Anyway, I have a 9x9 matrix P and a 9D vector q0Dot.

Evaluating

projected = P.q0Dot

ended up taking a very long computational time. My laptop is quite powerful, but after I waited for like 10-15 minutes, I aborted the evaluation. I was kinda expecting slow evaluation, since the computational time of products is not linear.

So I reverted to calculate one element at a time, like:

a = P[[1, All]] . q0Dot

and so on (just one is enough for the sake of this post).

Now, the problem I've encountered is that a (and other elements of the result vector) is not a 9D vector, as it should be. is not a scalar.

I don't think it's related to the fact that Mathematica doesn't treat lists as row or column vectors. Correct me if I'm wrong.

To show what happened:

Dimensions[P]
Dimensions[q0Dot]
Dimensions[a]
{9, 9}
{9}
{8}

Note that almost every element of P cointains sine and cosine expressions and is fairly complicated.

So I was wondering what the problem is and made a couple of theories, but have found out nothing so far.

  • maybe one element (maybe the last one) was null, so it got ignored at the end, but that's not the case;
  • maybe the computational time is exceeding the maximum allowed and it stops computing without a warning, but I don't really know how to check that;
  • maybe there's some Mathematica behaviour I don't know about

I'd be really really grateful if any of you could point me out at the solution!

EDIT: I'm adding my code, which I didn't do at first because I thought it would have been too detailed for the post itself. Also, it's making use of an external library, which I'm adding too.
My code + library - Google Drive

Now: it's an Inverse Kinematics problem, dealing with an industrial robotic arm. The matrix P (along with the others) contains only sines and cosines, but quite an amount, since it has 9 variables.

Unless you're doing something considerably more complicated than just having a dot product of integers or Reals, It should be super fast to calculate

In fact, I've tried that and didn't encounter any problems, as morbo stated.

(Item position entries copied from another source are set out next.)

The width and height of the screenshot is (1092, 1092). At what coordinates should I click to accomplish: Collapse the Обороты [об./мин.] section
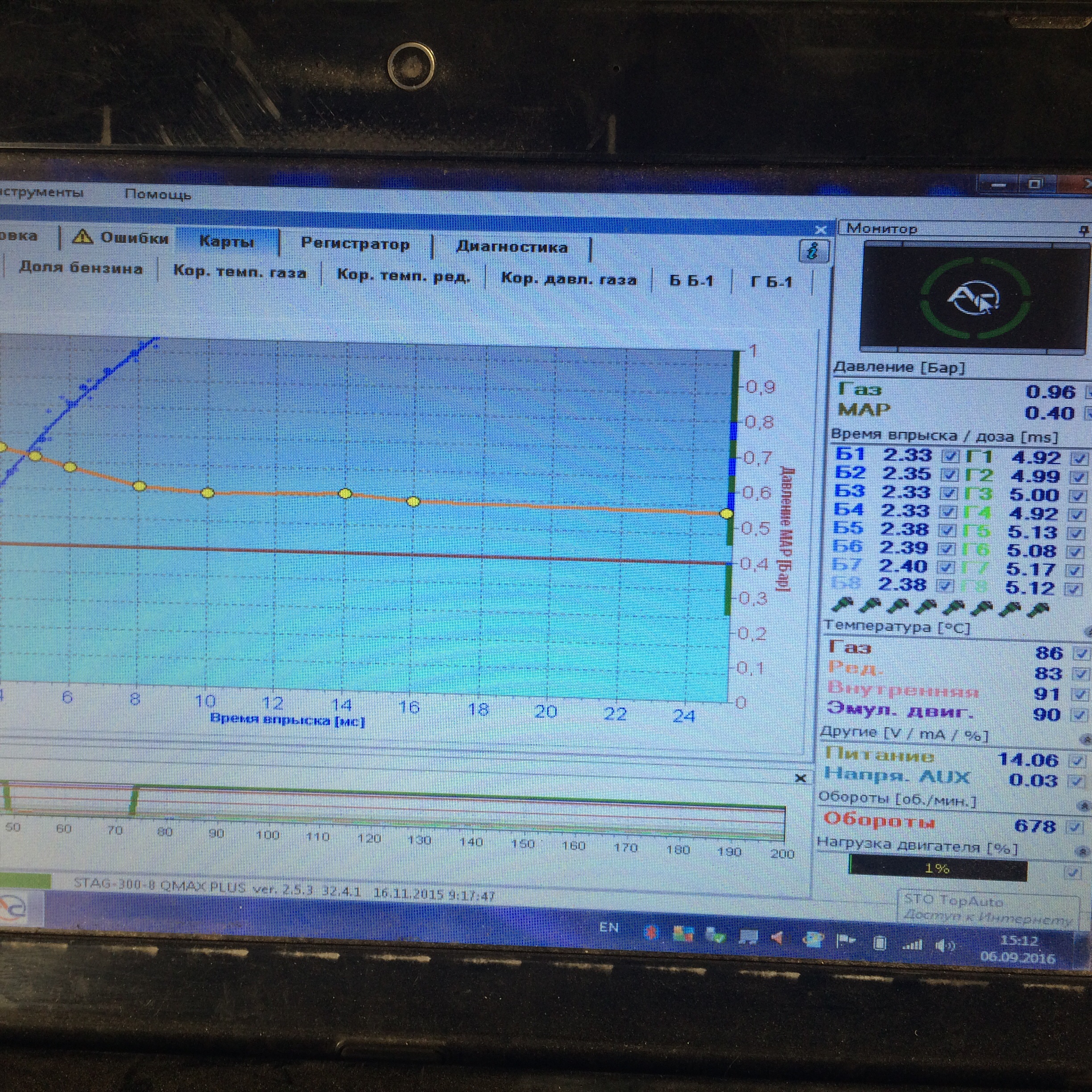(x=1083, y=805)
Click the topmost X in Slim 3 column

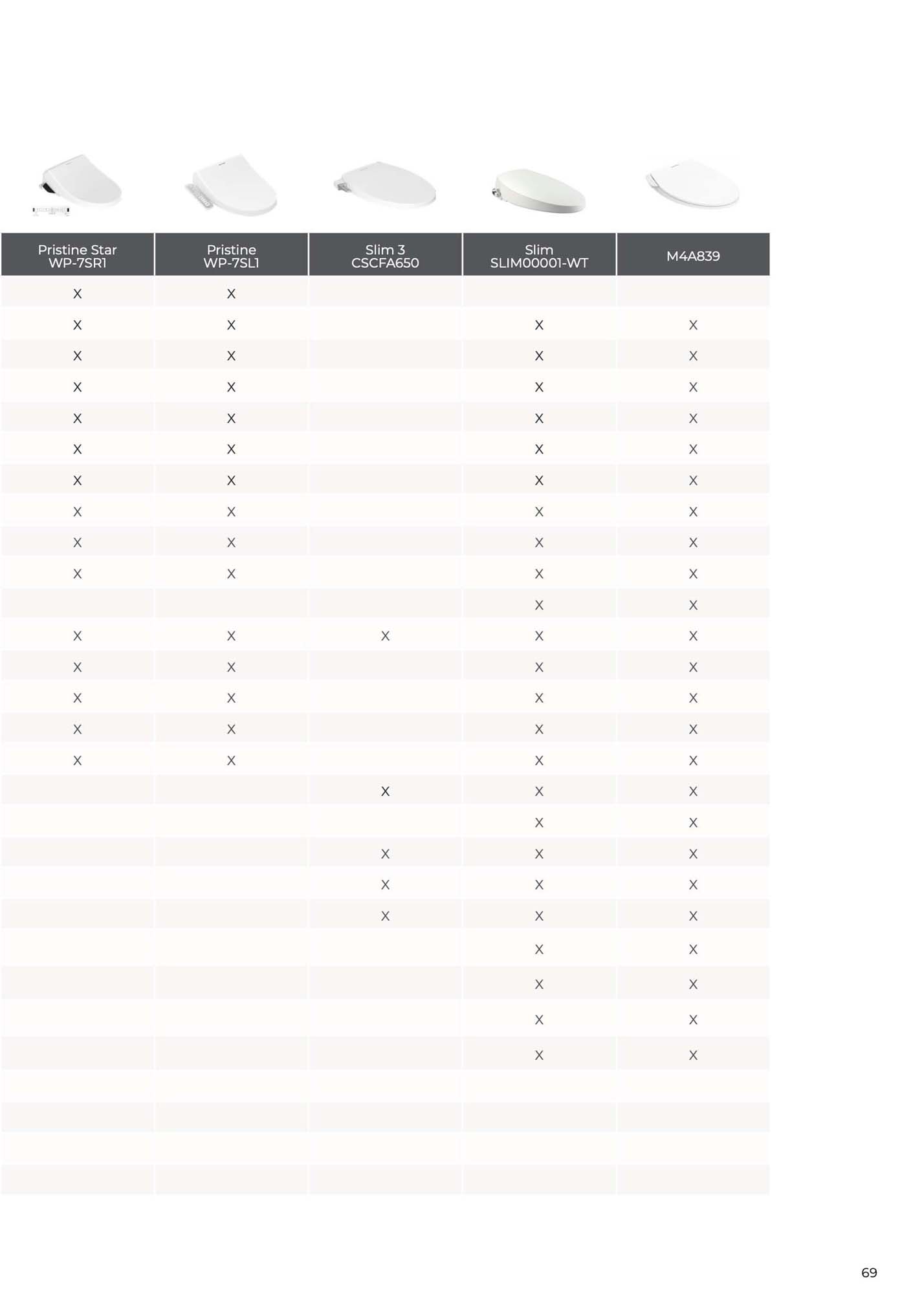pos(385,636)
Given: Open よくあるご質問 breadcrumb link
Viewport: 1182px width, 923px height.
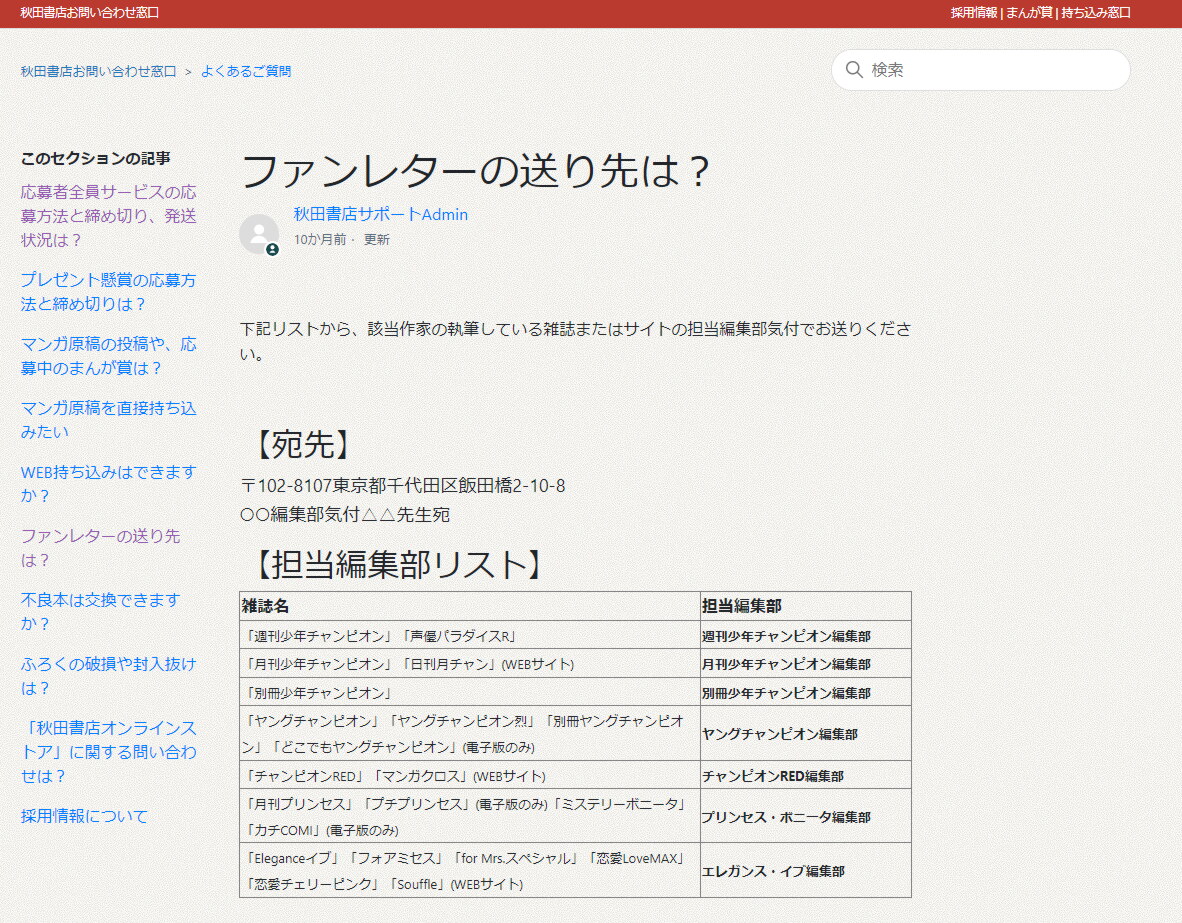Looking at the screenshot, I should pos(246,71).
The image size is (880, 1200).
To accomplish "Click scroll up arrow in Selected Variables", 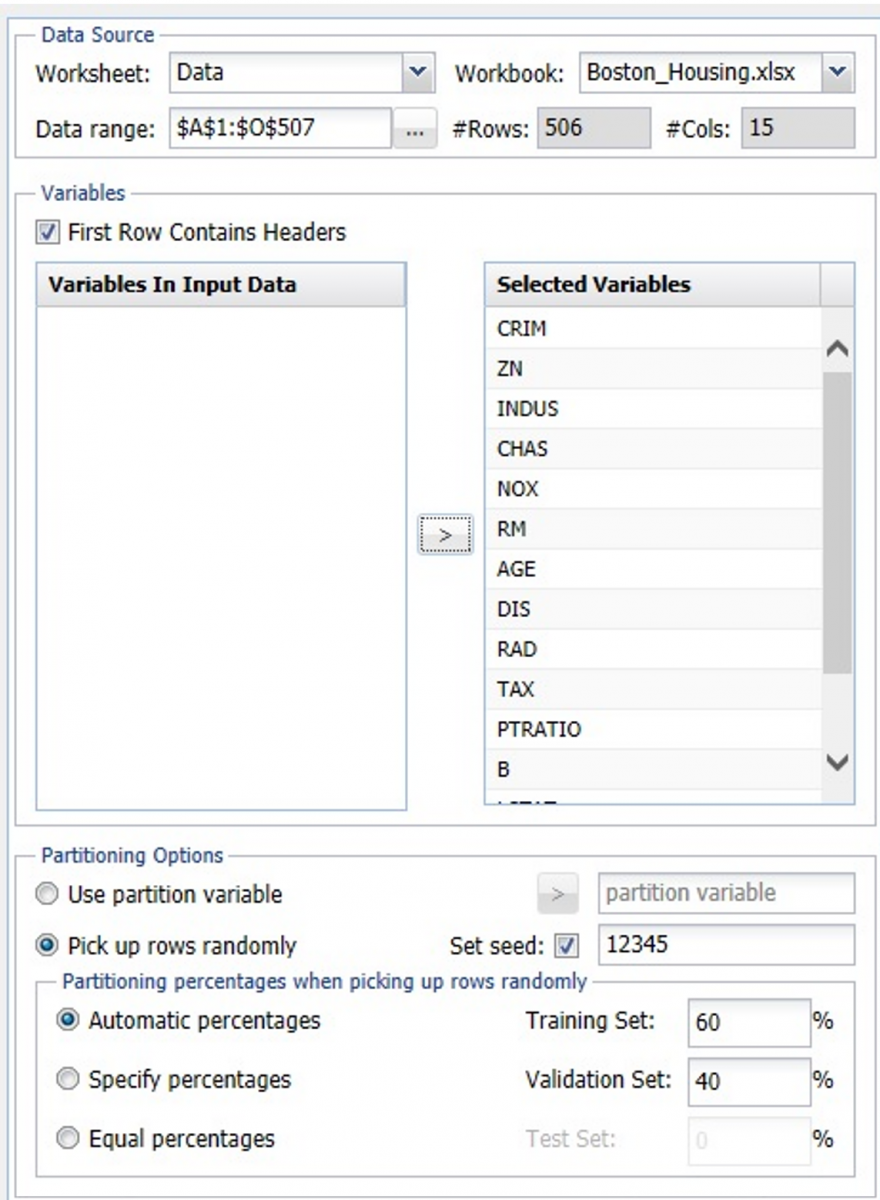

Now I'm a bit confused. P . q0Dot should be a 9D vector, since it's a 9x9 matrix multiplied by a 9D (column) vector. As all of you stated, multiplying one row of P, which is a 9D (row) vector, by q0Dot should result in a scalar.
Well, blame my stupidty for this one, since I made a gaffe (which I'm going to highlight): maybe I didn't focus enough, since this should be obvious, duh.
So why isn't it? Now I'm concerned about two things: one, is why that doesn't result in a scalar; two, what kind of computation Mathematica did to achieve that 8D result. Which may be the same problem in my case.

I think this is everything you asked for, to improve my question. If not, I'll surely add some more!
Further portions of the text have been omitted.